[What this task involves]:
Leaving out the pictures, write out exactly each line from the line with "You are a computer-use" through the close of the listing below.

Start of Input records

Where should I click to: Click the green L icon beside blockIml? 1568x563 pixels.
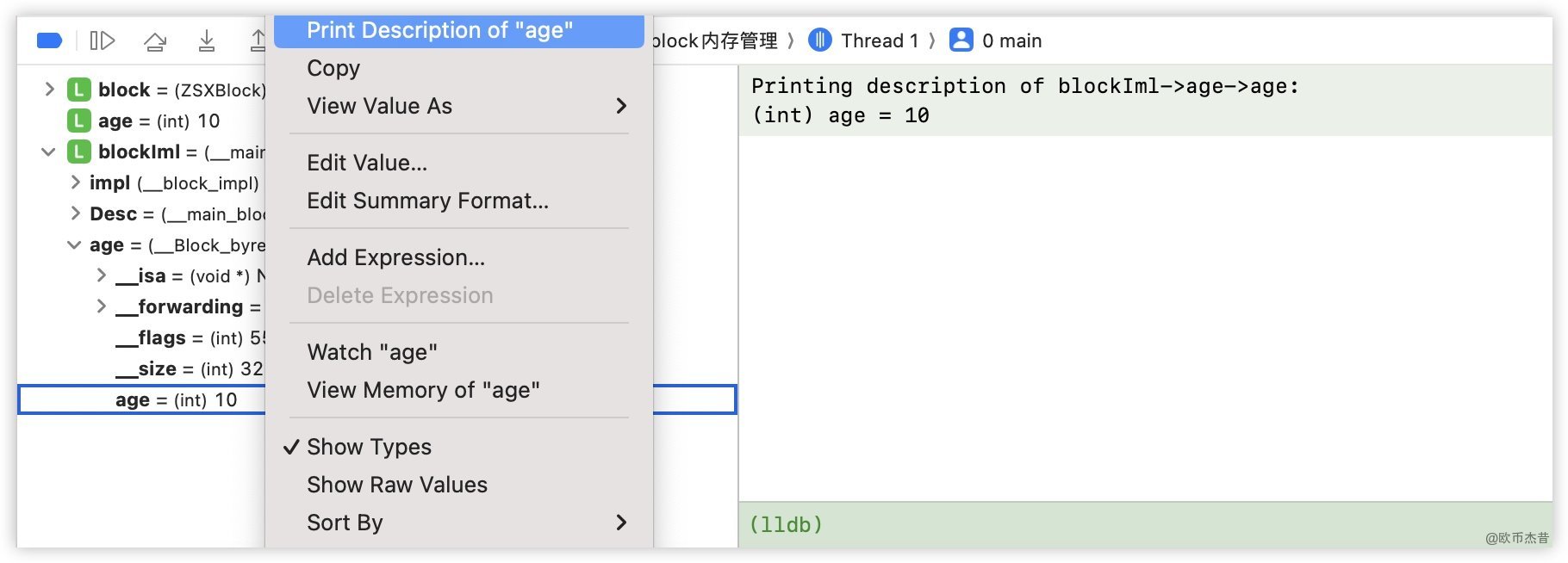pyautogui.click(x=78, y=152)
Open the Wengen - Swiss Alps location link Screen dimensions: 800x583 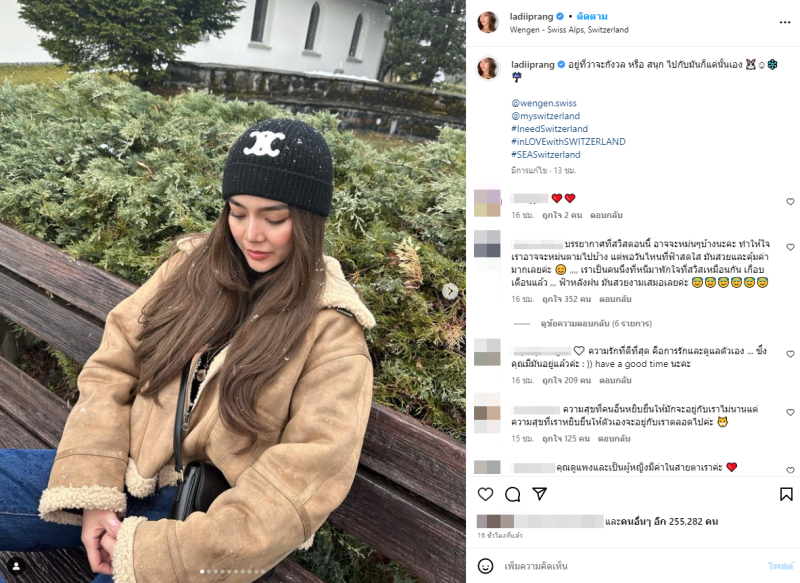[569, 30]
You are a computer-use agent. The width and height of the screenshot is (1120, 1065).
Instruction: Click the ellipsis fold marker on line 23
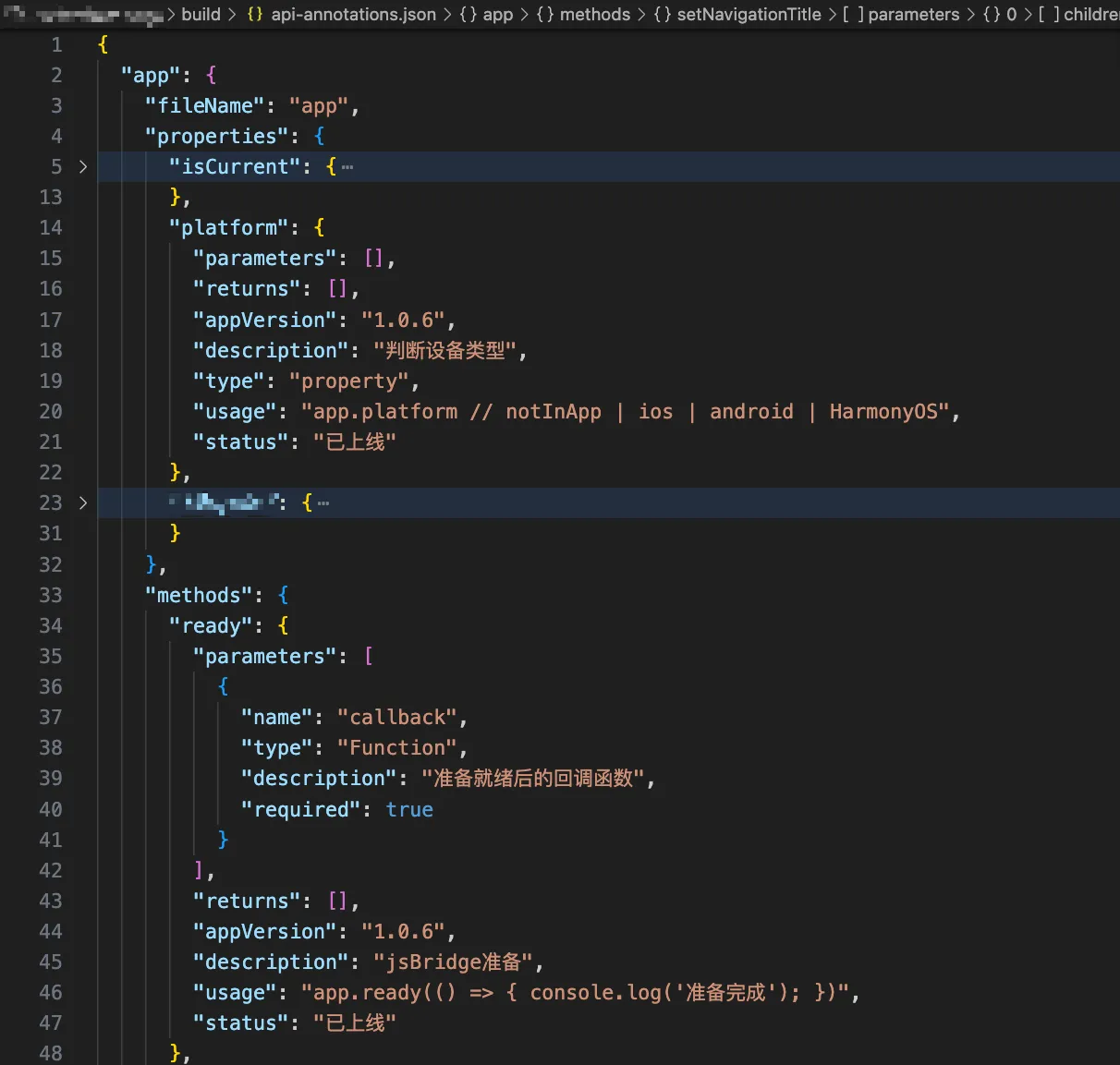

End of Input records

[Response area]:
You are a computer-use agent. The width and height of the screenshot is (1120, 1065).
Instruction: Click the ellipsis fold marker on line 23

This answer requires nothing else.